Friday Book Club. Life Gets Better: The Unexpected Pleasures of Growing Older.

June 19, 2020

Friday Book Club. Life Gets Better: The Unexpected Pleasures of Growing Older.

May 29, 2023

I’ve never met author Wendy Lustbader, but I liked this 2011 book so much we named one of the sections of our MEA library after the subtitle. She’s a specialist in aging and caregiving, teaches at the University of Washington and her past books include “What’s Worth Knowing” and “Counting on Kindness.”

Wendy, you had me on your jacket flap when you wrote that getting older meant we have “an increasing capacity to be true to ourselves” and “grow into our individuality.” So true. Life is not about “growing up,” it’s about “growing into.” Have seen that over and over again at MEA. This easy-to-read book has 24 relatively short chapters on everything from Self-Knowledge to Generosity to Resilience. In the chapter on “The Great Leveling,” she writes, “Life gets so much lighter.” Her ode to aging is almost like a souffle recipe: it gets lighter and more tasty the longer it bakes. But, it takes a long time, just like your life.
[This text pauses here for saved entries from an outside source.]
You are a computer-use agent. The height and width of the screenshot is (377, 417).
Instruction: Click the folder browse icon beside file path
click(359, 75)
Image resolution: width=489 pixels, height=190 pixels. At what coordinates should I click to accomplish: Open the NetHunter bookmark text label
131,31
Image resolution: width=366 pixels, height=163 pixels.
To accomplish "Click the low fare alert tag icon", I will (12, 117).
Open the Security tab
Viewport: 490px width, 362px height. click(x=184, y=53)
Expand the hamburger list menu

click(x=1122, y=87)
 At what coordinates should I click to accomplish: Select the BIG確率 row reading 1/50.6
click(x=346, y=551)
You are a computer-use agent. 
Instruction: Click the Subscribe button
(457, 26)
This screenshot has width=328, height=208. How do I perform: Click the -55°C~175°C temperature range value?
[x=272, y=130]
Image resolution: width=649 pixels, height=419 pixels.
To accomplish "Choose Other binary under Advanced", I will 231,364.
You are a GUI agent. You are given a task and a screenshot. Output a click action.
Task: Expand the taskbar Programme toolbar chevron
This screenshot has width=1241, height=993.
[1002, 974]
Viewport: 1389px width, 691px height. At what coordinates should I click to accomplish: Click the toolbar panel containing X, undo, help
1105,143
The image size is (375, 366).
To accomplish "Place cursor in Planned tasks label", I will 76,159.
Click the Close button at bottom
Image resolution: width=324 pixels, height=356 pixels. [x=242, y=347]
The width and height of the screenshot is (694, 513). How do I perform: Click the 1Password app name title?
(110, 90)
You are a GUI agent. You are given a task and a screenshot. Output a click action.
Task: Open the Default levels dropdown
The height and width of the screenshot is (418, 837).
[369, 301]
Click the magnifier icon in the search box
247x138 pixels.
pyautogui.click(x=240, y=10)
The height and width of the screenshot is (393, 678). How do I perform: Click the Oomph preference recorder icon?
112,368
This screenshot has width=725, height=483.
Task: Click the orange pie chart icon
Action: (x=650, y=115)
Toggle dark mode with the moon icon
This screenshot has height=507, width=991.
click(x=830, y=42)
While this is a light book, it’s also deep and doesn’t shy from the darkness. Here are a few of my favorite quotes:

  • “As the years pass, fissures slowly open in our facades.”
  • “Aging is public. We can hide other facts about ourselves, but we carry time so visibly that everyone can see in a glance that we left our youth behind. No matter how artfully a face has been adorned or hair has been colored, it is evident to all that an older person owns the altered visage. How we feel about the length of our chronology is therefore also on display, not only in our attempts at concealment but in a stance that bespeaks acceptance or resistance, pride or shame.”
  • “When we are young, we regard elders as fixed in their ways. Then, as we get older, we start to notice how encased we had been in our earlier assumptions and expectations. The more we open ourselves to outside influences, the more we recognize just how limited our previous views had been. Much of what we long regarded as fact may be revealed to be merely our opinion, and we may see how we have nourished subtle prejudices with our ignorance. Our preconceptions tend to get routed out of us one by one.”
  • “The shock of realizing we have gotten older often turns someday into now.

The book is also filled with many great quotes from others including this Swedish proverb, “The afternoon knows what the morning never expected.” And, I’ll finish with a quote from writer Frances Moore Lappe who is included in a chapter on difficult decisions:

“Walking into the unknown, whether a roomful of strangers, a dense forest on a cloudy night, or even a day without a plan can be scary...Yet we realize, too, that moving toward a life we choose requires letting go of the known, letting go of our story. Perhaps it means dropping labels we’ve relied on to tell us who we are, or giving up structures and paychecks we cling to. Perhaps it means feeling out of place with those we care about who can’t fathom what we’re up to...In any case, it means saying, ‘I don’t know.’ It means facing empty space and silence in a culture that equates stopping and silence with failure and indecision.”